- Theatrical release poster
- Directed by: G. K. Ramu
- Screenplay by: Murasoli Maran
- Produced by: K. Muniratnam
- Starring: J. P. Chandrababu T. S. Balaiah M. N. Rajam Suryakala
- Cinematography: G. K. Ramu
- Music by: T. R. Pappa
- Production company: Sivakami Pictures
- Release date: 21 April 1961;
- Country: India
- Language: Tamil

= Kumara Raja (1961 film) =

Kumara Raja is a 1961 Indian Tamil-language film directed by G. K. Ramu. The film stars J. P. Chandrababu, T. S. Balaiah and M. N. Rajam. It was released on 21 April 1961.

== Plot ==

A wealthy man (T. S. Balaiah) has a son (J. P. Chandrababu) who spends his money and time singing and dancing with girls. The father tries to marry him to a modest girl (M. N. Rajam) but the son spends most of his time with his girlfriend (Suryakala).

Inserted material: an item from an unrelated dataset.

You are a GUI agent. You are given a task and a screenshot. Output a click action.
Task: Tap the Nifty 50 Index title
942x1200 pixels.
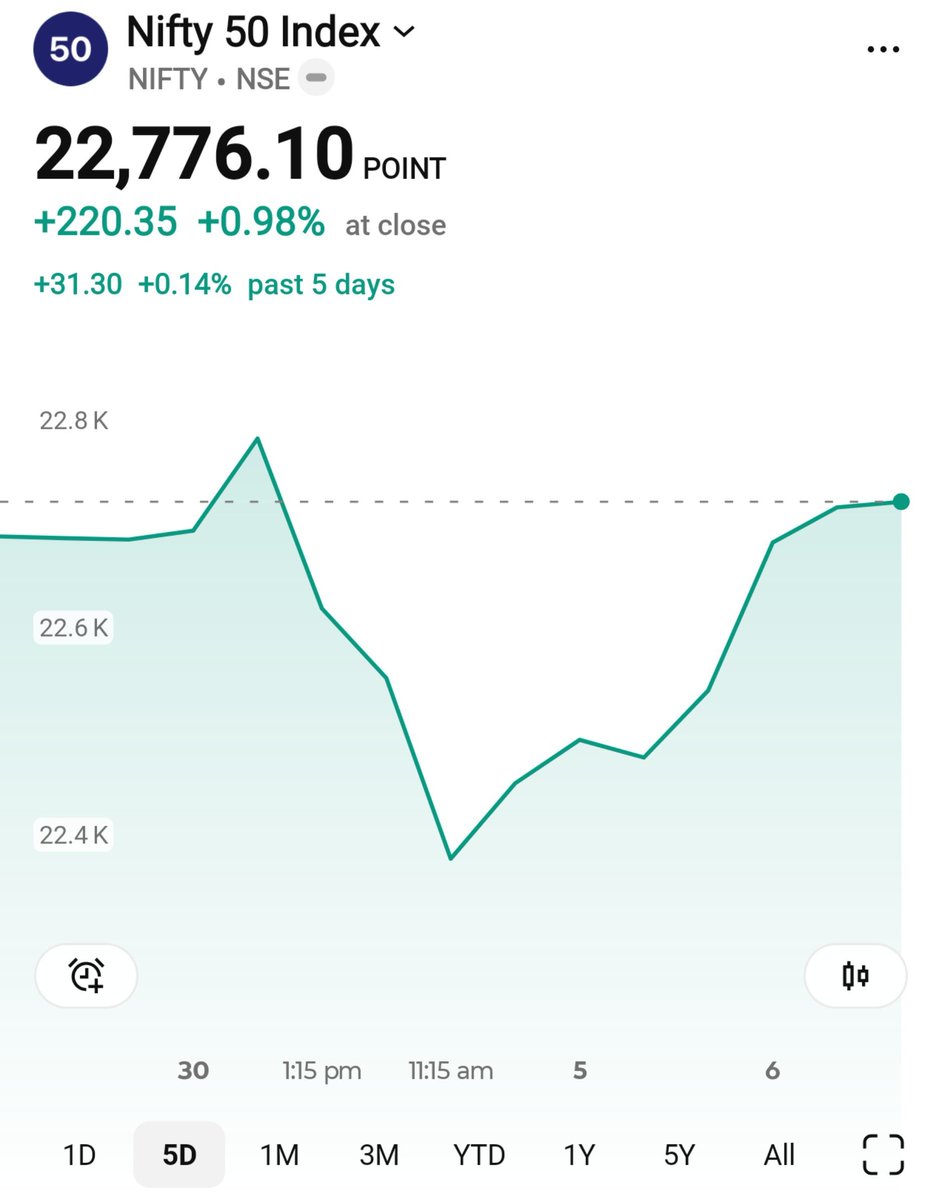253,33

How the son is brought back to normal life forms the rest of the story.

== Cast ==
The list was adapted from Thiraikalanjiyam — Part 2

== Production ==
J. P. Chandrababu, who was playing mostly comedian roles was cast in the main role. At a time when bigger stars like M. G. Ramachandran and Sivaji Ganesan were paid salaries ranging from ₹50000—₹60000, Chandrababu received ₹100000 for this film. The film was in production as early as 1960.

== Soundtrack ==
Music was composed by T. R. Pappa while the lyrics were penned by Pattukkottai Kalyanasundaram, A. Maruthakasi, Thanjai N. Ramaiah Dass and K. D. Santhanam.

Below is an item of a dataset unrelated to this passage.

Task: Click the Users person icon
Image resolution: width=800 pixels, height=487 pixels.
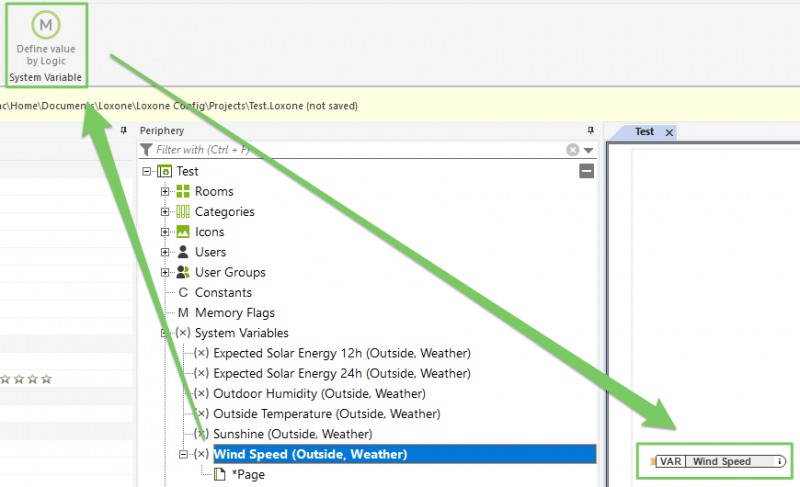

| Song | Singer/s | Lyricist | Duration |
| "Yettil Padithathodu Irundhuvidaathe" | P. Leela | Pattukkottai Kalyanasundaram | 03:12 |
| "Kandaleh Podhum, Kadhal Vandhu Modhum" | K. Jamuna Rani & Group |  |
| "Manamagalaaga Varum Mangai Evalo" | V. N. Sundaram | 02:54 |
| "Naan Vandhu Serndha Idam Nalla Idam" | V. N. Sundaram & P. Leela | 03:50 |
| "Ennai Paartha Kannu Veru Pennai Parkuma" | J. P. Chandrababu & K. Jamuna Rani |  |
| "Moodinaalum Thiranthaalum" | K. D. Santhanam |  |
| "Onnume Puriyalae Ulagathile" | J. P. Chandrababu | 03:20 |
| "Aanundu Paada, Pennundu Aada" | J. P. Chandrababu & P. Leela | 03:00 |
| "Angadikadai Veedhiyile" | Soolamangalam Rajalakshmi & A. G. Rathnamala | Thanjai Ramaiah Dass |  |
| "Kannalagi Bhama, Enmunne Vaamma" | K. Jamuna Rani | A. Maruthakasi |  |

== Reception ==
Kanthan of Kalki wrote that when the producers themselves did not care about the script, why should the viewer care about it.